Later, in the camps, they’d be encouraged to write and sing songs about their bravery. This intervention gives the amygdala – the part of the brain that holds emotional memory – a new narrative to play out to offset the trauma. In the children’s eyes they aren’t victims, they’re superheroes. That’s the power of the golden hour in reframing their memories.
“We believe that there is no first aid without psychological aid.”
In the camps, we use a three-step approach. We start by working with the whole community, pumping life at them and encouraging them to engage. If you’re a hairdresser, come and cut hair. If you’re a teacher, then teach. We celebrate birthdays and holidays, and other occasions.

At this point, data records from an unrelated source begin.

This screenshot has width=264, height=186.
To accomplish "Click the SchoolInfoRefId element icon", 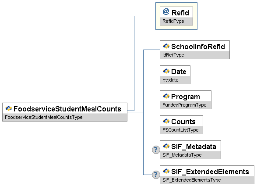I will click(x=166, y=46).
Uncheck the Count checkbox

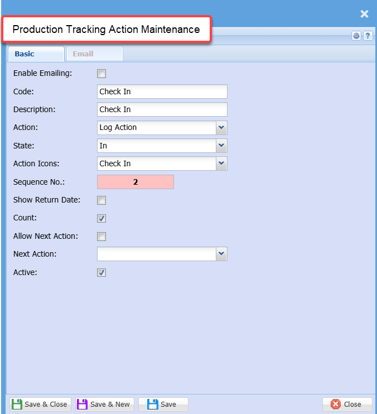(x=102, y=218)
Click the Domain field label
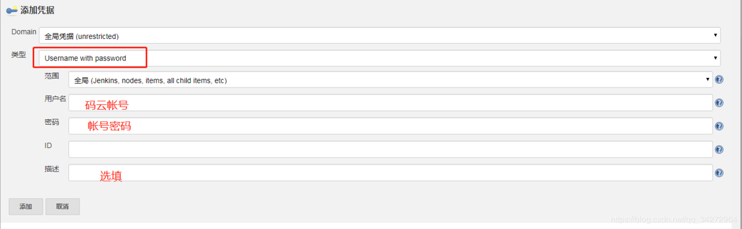The image size is (742, 229). click(x=24, y=32)
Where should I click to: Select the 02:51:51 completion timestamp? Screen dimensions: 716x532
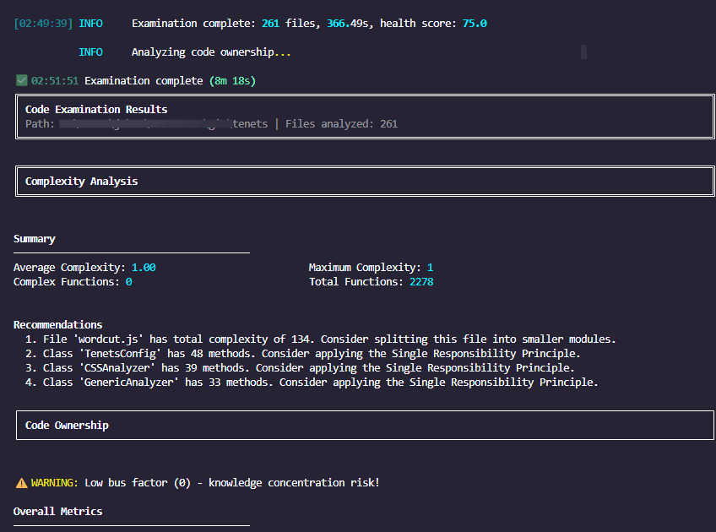(57, 80)
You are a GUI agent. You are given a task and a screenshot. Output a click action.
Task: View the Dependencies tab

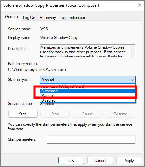click(73, 18)
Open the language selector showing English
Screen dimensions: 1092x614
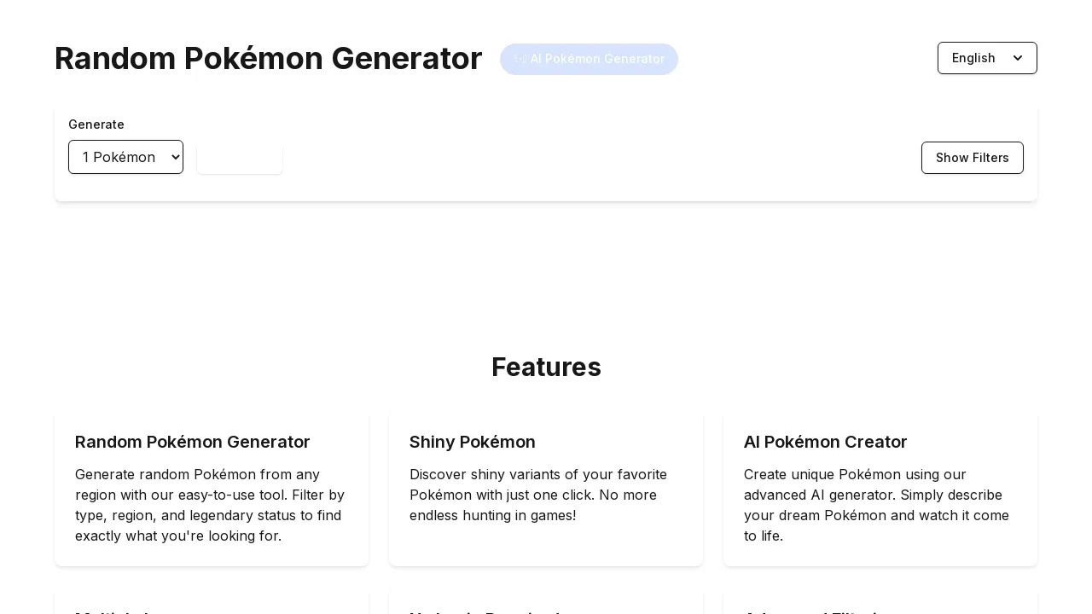coord(987,58)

Over time, our team monitors the camp to see who’d benefit from group therapy and, from there, we pinpoint the people who need one-on-one support. That’s how, even with a small team, we’re able to identify the small number of refugees that need focused help.
An essential aspect is that we share a common culture and language: we are Palestinian too, so we know how to make those connections with them. In our community activities we bring in olive oil, thyme and manakeesh; scents that connect people to their family, home and childhood. We play Arabic music and dance. I’ve had people tell me: "For two years, I couldn’t remember my mother’s smell, and now I can.” It interrupts the trauma loop with good memories.

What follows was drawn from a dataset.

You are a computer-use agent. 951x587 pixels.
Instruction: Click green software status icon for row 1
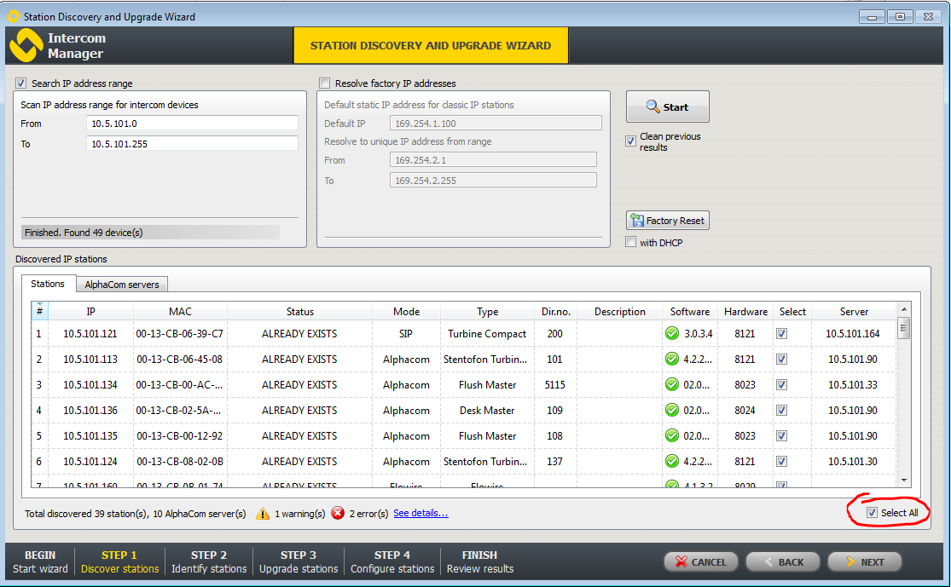point(672,334)
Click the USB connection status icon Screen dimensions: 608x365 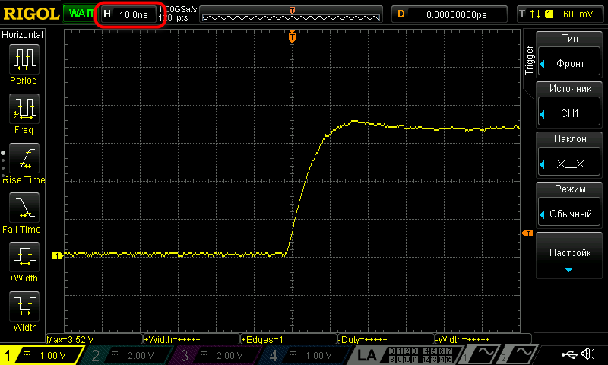tap(569, 354)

For the first six months of its existence, Humanity Crew survived on support from private donors. On one occasion we had $6 in the bank account and everyone was panicking. I said, “no, don’t worry.” The next day, a holocaust survivor donated €30,000. Another philanthropist, when he learned we didn’t have an IBAN number, sent a representative to help us set up our offices. They were like guardian angels.

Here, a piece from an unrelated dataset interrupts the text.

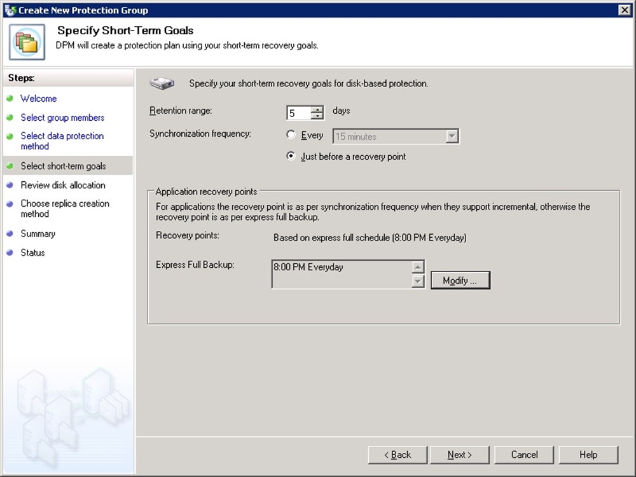Click the DPM icon in the title bar
Viewport: 636px width, 477px height.
[10, 10]
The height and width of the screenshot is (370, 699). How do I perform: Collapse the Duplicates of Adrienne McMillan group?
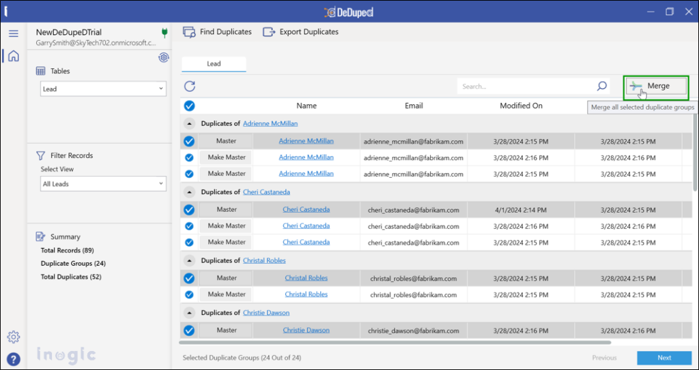189,124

In 2018, I was named a TED Fellow and gave a TED talk in Vancouver, and that was the start of a lot of larger foundations approaching us. While we're optimistic, we’ve always seen our donors like family – the type of people who support us do it because they trust and believe in our work.
Our biggest struggle is convincing people that what we do is a major component of humanitarian aid. Too many people on the frontline are unqualified, short-term volunteers, and that can do harm. Our own staff fall into two groups: trained volunteers who commit to staying for between one and three months, and our professional team, who oversee our volunteers. We run a recruitment drive every few months but we are very selective about who we take. From 1,000 applicants, we may take 300 for training, and only 50 will go on to work with us.
We also offer expert training to aid workers, volunteers and other groups. In a ‘train the trainer’ approach, we cover cultural and lingual sensitivities, in addition to mental health, so they are culturally aligned with those they want to help.
Mental health is marginalised in everyday life, and even more so in a crisis situation, where resources are already so stretched. But it is the cornerstone of long-term integration and inclusion.
If we don’t invest in refugees’ mental health, they remain broken, and then there is the risk they will find something else to fill the gaps in their lives. Those who are supported can contribute to society: they are more likely to be educated and employed, they are less likely to have extremist views. There are long-term benefits. Every refugee wants to go home, and to be strong enough to help rebuild their country when they return. — PA
“Too many people on the frontline are unqualified, short-term volunteers, and that can do harm.”